Toffoli era conhecido no Planalto como ‘Rivotril’
No dia 16 de dezembro, uma sexta-feira, um interlocutor político do então presidente chamou Toffoli antes das 7 horas. Apesar de suas ligações com o PT e com Lula, o ministro do STF havia se aproximado dos militares e de Bolsonaro, tanto que era conhecido no Palácio do Planalto como “Rivotril” por ter o dom de acalmá-lo.
Do outro lado da linha, o interlocutor – que àquela altura se encontrava no Palácio da Alvorada com Bolsonaro e outros auxiliares, como o tenente-coronel Mauro Cid, ajudante de ordens – avisou que a situação estava difícil e complexa.
As diligências da PF indicaram que o dia anterior, 15 de dezembro, era a data escolhida por militares das Forças Especiais, os chamados “kids pretos”, para pôr em prática a execução de Lula, do vice eleito, Geraldo Alckmin, e do ministro do STF Alexandre de Moraes, então presidente do Tribunal Superior Eleitoral (TSE).

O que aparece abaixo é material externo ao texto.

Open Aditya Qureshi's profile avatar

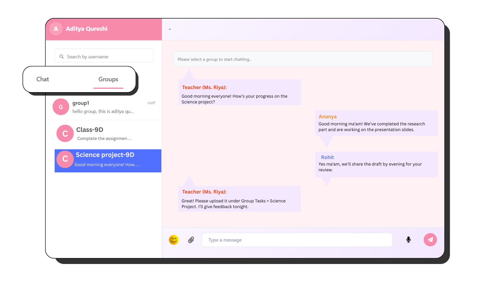coord(56,29)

O plano, porém, foi abortado.
Ao que consta, a reunião do dia 16, no Alvorada, foi justamente para pressionar Bolsonaro a assinar a “minuta do golpe”. Por volta de 15 horas, o interlocutor de Bolsonaro que havia ligado cedo para Toffoli foi à casa dele. Mesmo sem dar detalhes do que ocorria e se recusando a dizer quem estava no Alvorada, afirmou que, mais do que nunca, era necessário insistir naquele jantar com o presidente e pessoas que ele considerava como amigos, a exemplo de Tarcísio. E assim foi feito.
Um áudio captado pela PF mostra que, no mesmo dia do jantar, 19 de dezembro, o coronel Reginaldo Vieira de Abreu reclamou para o general Mário Fernandes – número 2 da Secretaria-Geral da Presidência, hoje preso – que Bolsonaro sequer havia aparecido para conversar com manifestantes diante do Alvorada.
“Deve estar com vergonha, né? (...) Ele que tenha coragem moral, pelo menos até quinta-feira (22), de falar que não quer mais, né? (Para o) pessoal, pelo menos, passar o Natal em casa”, protestou o coronel.
Como se vê, dois anos depois, às vésperas de outro Natal, as peças do “Punhal Verde Amarelo” começam a se encaixar. Diz a Polícia Federal que o capitão tinha um decreto pronto para destruir a democracia. O plano só não foi adiante porque os generais do Alto Comando não aderiram ao golpe.